Su abuelo no le negará nada que el dinero pueda comprar, asegura el abogado, señor Havisham (Eric Porter) a la señora Errol, Dearest (Connie Booth). Otro personaje permanece, el del limpiabotas Dick (Rolf Saxon), que junto al señor Hobbs, y como sucedía en la anterior versión cinematográfica, acabarán viajando hasta el castillo del conde de Dorincourt para pasar una temporada con Ceddie, y librarle de la amenaza de un falso heredero al título. Aunque el episodio está resuelto con más prestancia en la versión precedente, sirve para hacer notar el hecho de que, ahora que el conde tiene este problema a cuestas, se da cuenta de las nimiedades que le enemistaron con su hermana, lady Lorradaile (Rachel Kempson). Asimismo, también la empleada Mary (Carmel McSharry) viaja con ellos. Como en el caso anterior, es definida como alguien de la familia más que como una sirvienta.
El conde está interpretado por el excelente Alec Guinness (1914-2000). El castillo de Court Cottage es magnífico, y está regentado por Dawson (Antonia Pemberton), el ama de llaves. También en esta ocasión la madre de Ceddie tiene que guardar las distancias. Pero el chico pronto se hace amigo incluso del perro del conde, de aspecto fiero. Con los equinos ocurre lo mismo, tal y como comprueba el encargado de las caballerizas Wilkins (Patrick Stewart).
Estando en compañía de este último, Ceddie ayuda al lisiado Georgie (Dicon Murray), un muchacho de su edad.

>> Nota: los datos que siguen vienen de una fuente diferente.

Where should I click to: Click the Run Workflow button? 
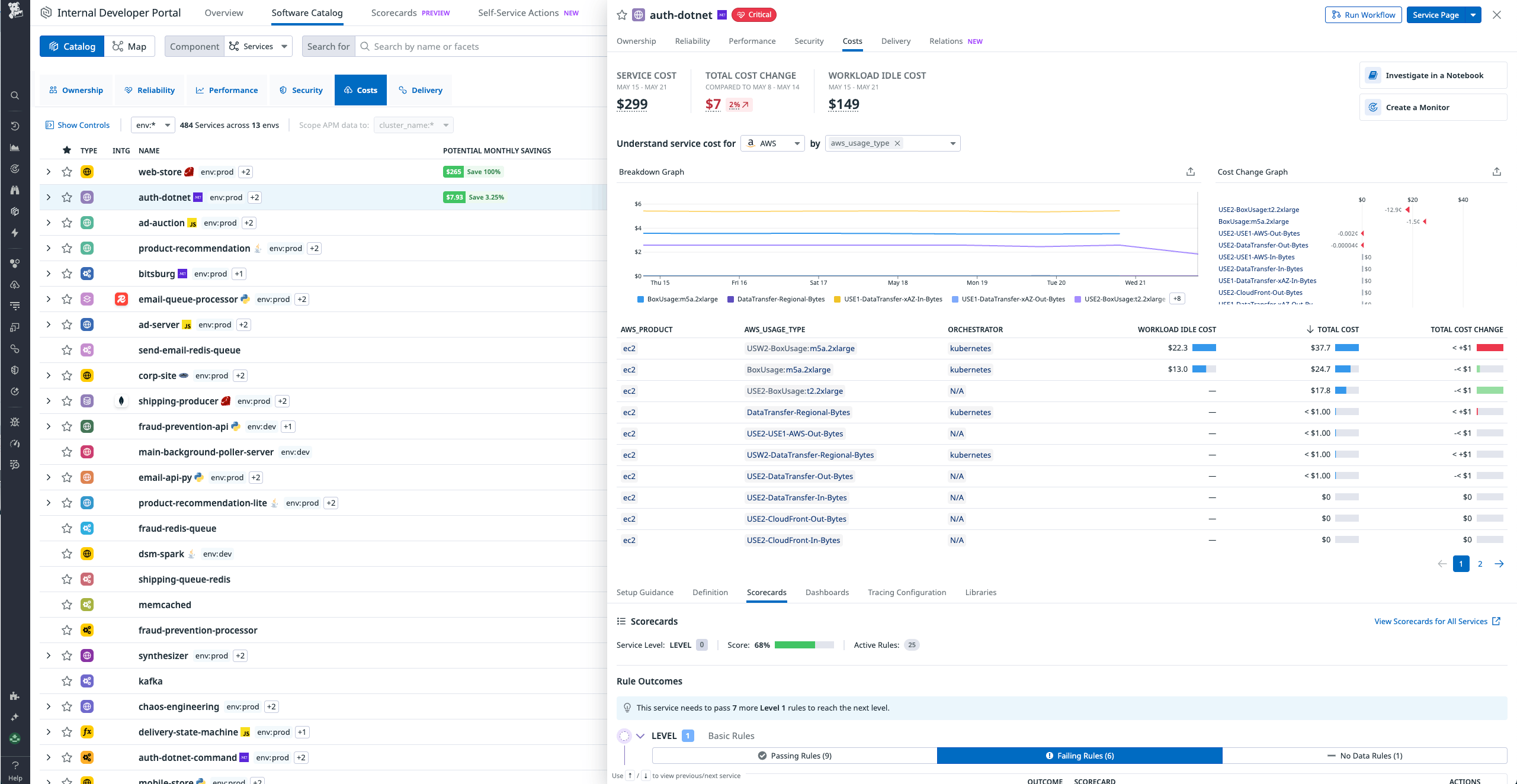click(1362, 15)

Una actitud que casa con otra que vendrá a continuación, por la que, junto a su abuelo, el chico dispone de un sitio específico en la Iglesia.
Destacarse merece la chispeante y estupenda conversación a la fuerza que mantienen la señora Errol y el conde (un saludable duelo de esgrima verbal). Tras los jugosos preparativos de la fiesta de presentación que se va a dar en el castillo, se produce la reparación de la referida falta de entendimiento con la hermana del conde y su marido, sir Harry (Ballard Berkeley).

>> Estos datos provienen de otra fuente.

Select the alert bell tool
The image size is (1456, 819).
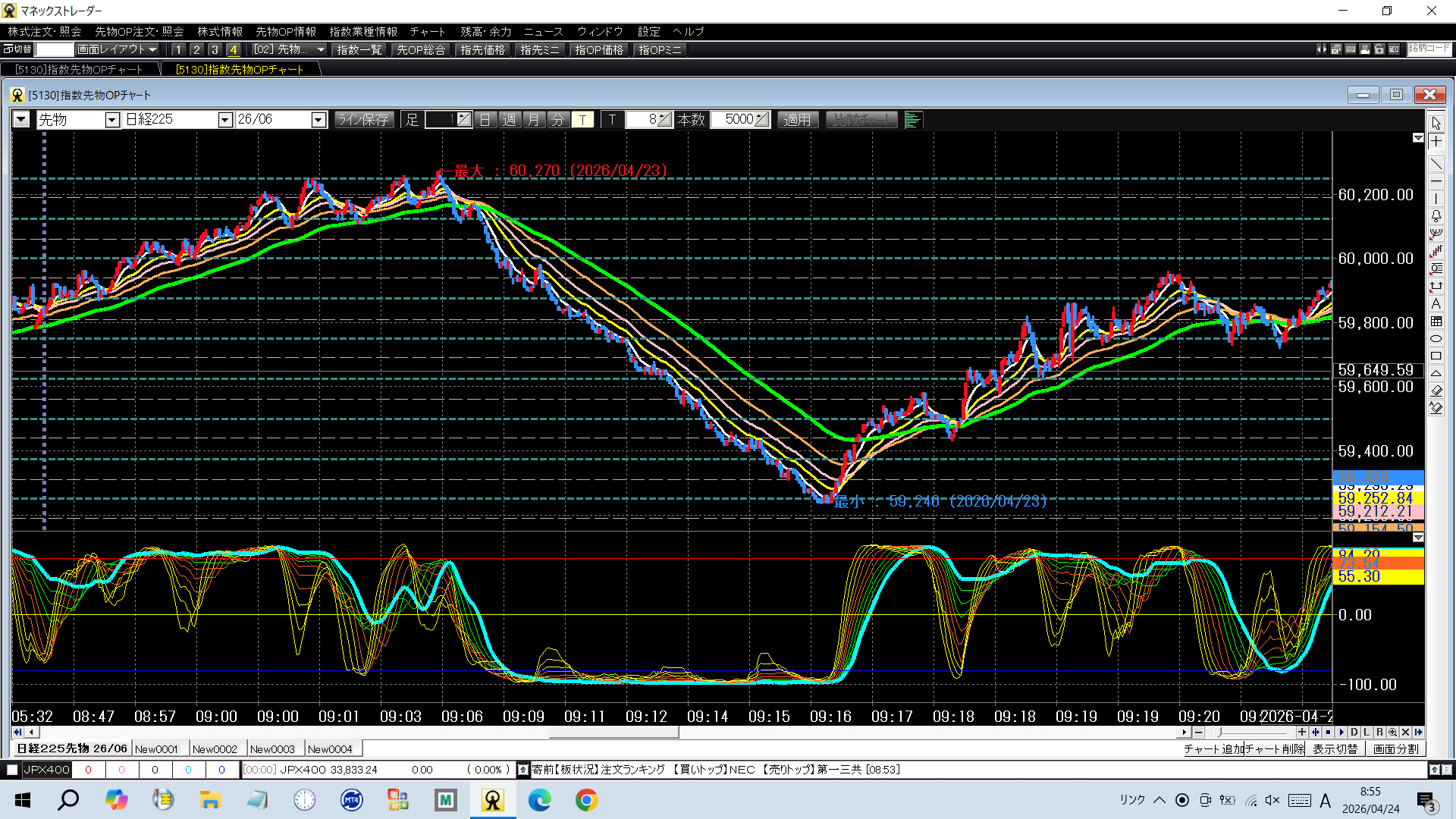1436,216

El balance de El pequeño lord (Little Lord Fauntleroy, Rosemont Productions, 1980) es también muy positivo, y cuenta con una coda final de marcado acento navideño. Da fe de este proceso esa larga mesa en la que se escenifica la inicial incomunicación entre el conde y su nieto.
Lo cierto es que no sé si es bueno que el hombre esté solo, pero sí que se sienta solo. El arrendatario irá poco a poco suavizando su carácter hosco y posición férrea. A los pies del castillo se hallan las casas de los más desfavorecidos, los aparceros del conde, como primero comprueba la señora Errol y, más tarde, el propio conde en compañía de Ceddie (es la parte más esquemática, pero no deja de ser efectiva). Precisamente, la imagen del castillo proporciona otro buen momento, al aparecer al fondo del plano, cuando el pequeño y su abuelo llegan a la casa donde ha sido alojada -relegada- la madre. Es tan solo una cuestión de tiempo que todos estos elementos formen una unidad. Lo confirma el mejor regalo que Ceddie podía esperar, y que se dispone debajo del Árbol de Navidad.